(Task requirements)
Please write out again the stretch from the line that contains "20代 (50, 232)" through the last of the lines below, both ends included, requests and all, multiplying every click coordinate in the answers by 1.85 and rounding to whole numbers with halves going up. Leave the pictures out and keep the numbers in the requests unchanged.

(Raw data)
------------------------

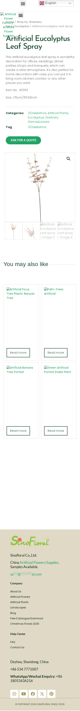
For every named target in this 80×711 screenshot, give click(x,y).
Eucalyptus (22, 26)
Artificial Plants (58, 113)
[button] (22, 3)
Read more (18, 353)
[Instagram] (14, 694)
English (50, 3)
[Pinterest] (51, 694)
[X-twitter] (42, 694)
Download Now (40, 481)
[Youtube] (23, 694)
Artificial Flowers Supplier (39, 562)
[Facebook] (33, 694)
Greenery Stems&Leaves (43, 119)
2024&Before (37, 113)
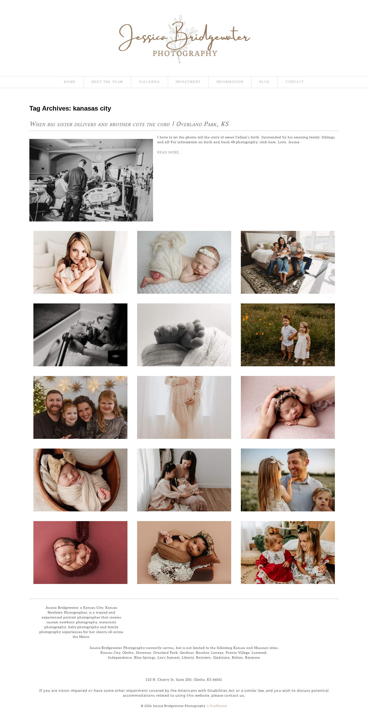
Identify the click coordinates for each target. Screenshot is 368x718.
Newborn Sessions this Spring (183, 261)
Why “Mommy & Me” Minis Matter (183, 478)
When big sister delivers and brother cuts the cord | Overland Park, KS (128, 124)
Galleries (149, 82)
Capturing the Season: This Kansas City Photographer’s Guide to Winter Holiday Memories (287, 551)
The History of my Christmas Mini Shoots (80, 406)
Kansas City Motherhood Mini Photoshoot (79, 261)
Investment (188, 82)
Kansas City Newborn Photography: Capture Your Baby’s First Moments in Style (183, 551)
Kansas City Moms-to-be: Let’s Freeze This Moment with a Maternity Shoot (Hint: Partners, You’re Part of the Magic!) (183, 406)
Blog (264, 82)
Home (70, 82)
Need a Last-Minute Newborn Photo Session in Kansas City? (80, 551)
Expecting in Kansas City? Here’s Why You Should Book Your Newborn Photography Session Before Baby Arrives (287, 406)
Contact (295, 82)
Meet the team (107, 82)
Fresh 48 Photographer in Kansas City (80, 333)
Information (230, 82)
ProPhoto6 (218, 705)
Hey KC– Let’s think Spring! (287, 479)
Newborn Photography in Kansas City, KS (183, 333)
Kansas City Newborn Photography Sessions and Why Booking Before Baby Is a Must (79, 478)
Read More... (169, 152)
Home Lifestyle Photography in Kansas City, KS (287, 261)
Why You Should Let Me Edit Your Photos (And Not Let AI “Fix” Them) (287, 333)
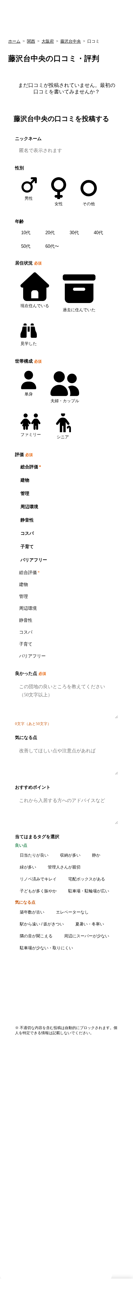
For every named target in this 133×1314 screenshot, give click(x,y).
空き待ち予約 (23, 1232)
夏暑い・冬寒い (89, 924)
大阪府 (48, 41)
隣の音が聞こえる (36, 936)
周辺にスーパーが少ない (86, 936)
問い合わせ (123, 1305)
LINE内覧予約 (23, 1240)
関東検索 (113, 27)
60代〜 (52, 246)
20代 (50, 232)
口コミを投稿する (94, 989)
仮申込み (18, 1225)
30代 (74, 232)
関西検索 (24, 27)
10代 (25, 232)
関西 (31, 41)
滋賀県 (16, 1135)
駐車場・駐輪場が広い (88, 891)
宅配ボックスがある (86, 879)
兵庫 (68, 27)
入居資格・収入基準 (29, 1180)
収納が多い (70, 855)
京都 (88, 27)
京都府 (16, 1120)
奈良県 (16, 1128)
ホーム (14, 41)
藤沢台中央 (70, 41)
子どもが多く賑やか (38, 891)
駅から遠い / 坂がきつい (42, 924)
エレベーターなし (72, 912)
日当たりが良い (34, 855)
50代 (25, 246)
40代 (98, 232)
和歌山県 (18, 1143)
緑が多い (28, 867)
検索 (121, 12)
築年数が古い (32, 912)
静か (96, 855)
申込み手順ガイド (27, 1195)
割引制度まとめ (25, 1188)
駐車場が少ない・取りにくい (46, 948)
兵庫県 (16, 1113)
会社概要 (18, 1247)
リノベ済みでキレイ (38, 879)
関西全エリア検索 (27, 1098)
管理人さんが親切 (64, 867)
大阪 (48, 27)
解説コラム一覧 (25, 1173)
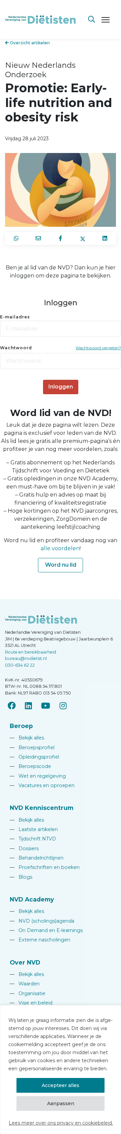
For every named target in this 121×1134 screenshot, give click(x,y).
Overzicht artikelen (29, 42)
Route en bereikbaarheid (30, 652)
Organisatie (27, 993)
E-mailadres (15, 316)
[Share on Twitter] (83, 238)
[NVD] (40, 19)
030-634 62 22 (20, 665)
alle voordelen (60, 548)
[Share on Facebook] (60, 238)
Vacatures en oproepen (42, 785)
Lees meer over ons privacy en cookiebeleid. (61, 1123)
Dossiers (24, 848)
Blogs (21, 877)
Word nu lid (60, 565)
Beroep (21, 725)
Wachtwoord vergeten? (98, 347)
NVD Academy (32, 899)
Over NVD (25, 962)
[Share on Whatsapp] (16, 238)
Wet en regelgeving (38, 776)
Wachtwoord (16, 347)
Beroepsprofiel (32, 747)
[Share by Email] (38, 238)
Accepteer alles (60, 1085)
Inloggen (60, 386)
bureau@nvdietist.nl (26, 658)
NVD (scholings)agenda (42, 921)
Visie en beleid (31, 1003)
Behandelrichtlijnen (37, 858)
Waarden (25, 984)
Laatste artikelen (34, 829)
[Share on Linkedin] (105, 238)
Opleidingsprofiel (34, 757)
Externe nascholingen (40, 940)
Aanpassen (60, 1103)
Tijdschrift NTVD (33, 839)
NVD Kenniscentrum (41, 807)
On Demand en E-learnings (46, 930)
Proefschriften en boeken (45, 867)
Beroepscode (30, 766)
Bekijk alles (27, 738)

------------------------

(Result for this exercise)
20代 (93, 429)
口コミを投稿する (174, 1830)
仮申込み (33, 2266)
30代 (137, 429)
関西検索 (44, 50)
10代 (46, 429)
関西 (57, 76)
滋賀県 (30, 2100)
駐車場・駐輪場が広い (163, 1648)
宅配ボックスがある (159, 1626)
兵庫 (126, 50)
入居資格・収入基準 (54, 2183)
収納が多い (130, 1582)
京都 (163, 50)
京都府 (30, 2072)
奈良県 (30, 2087)
ホーム (26, 76)
藤沢台中央 (130, 76)
子どもが多く賑やか (70, 1648)
駅から遠い / 坂がきつい (78, 1709)
エレベーターなし (133, 1687)
日当たりが良い (63, 1582)
50代 (46, 455)
40代 (181, 429)
和歌山県 (33, 2115)
緑が多い (52, 1604)
検索 (224, 22)
築年数が古い (59, 1687)
静か (178, 1582)
申込み手順ガイド (50, 2211)
割引制度まとめ (46, 2198)
駐車場が少ない・取りにくい (85, 1754)
兵庫県 (30, 2059)
会社概要 (33, 2307)
リノベ済みでキレイ (70, 1626)
関西全エリア検索 (50, 2031)
管理人さんが親切 (118, 1604)
大阪 (89, 50)
解説コラム一覧 (46, 2170)
For every named target in this 121×1134 screenshot, give click(x,y).
Overzicht artikelen (54, 78)
Route en bereikbaarheid (56, 1206)
Organisatie (50, 1837)
E-mailadres (28, 585)
[Share on Twitter] (154, 440)
[NVD] (74, 35)
030-634 62 22 (37, 1230)
alle voordelen (111, 1014)
[Share on Facebook] (111, 440)
Vacatures en oproepen (78, 1452)
Lees meer over ons privacy en cookiebeleid. (113, 2078)
Dossiers (44, 1569)
Blogs (39, 1622)
Word nu lid (111, 1045)
Beroep (39, 1341)
Wachtwoord vergeten? (181, 642)
NVD Academy (59, 1663)
Over NVD (46, 1780)
[Share on Whatsapp] (30, 440)
Wet en regelgeving (70, 1436)
Wachtwoord (30, 642)
Beroepsprofiel (59, 1382)
[Share by Email] (70, 440)
Accepteer alles (111, 2007)
Inloggen (111, 714)
bureau@nvdietist.nl (48, 1217)
NVD (scholings)agenda (78, 1704)
Visie en beleid (57, 1856)
Behandelrichtlijnen (68, 1587)
Waarden (46, 1820)
Laatste artikelen (63, 1534)
[Share on Linkedin] (194, 440)
Opleidingsprofiel (63, 1400)
Externe nascholingen (74, 1739)
Aanpassen (111, 2041)
Tijdschrift NTVD (61, 1552)
NVD Kenniscentrum (76, 1493)
On Demand en E-learnings (85, 1721)
Proefschriften en boeken (83, 1604)
Beroepscode (56, 1417)
Bekijk alles (50, 1365)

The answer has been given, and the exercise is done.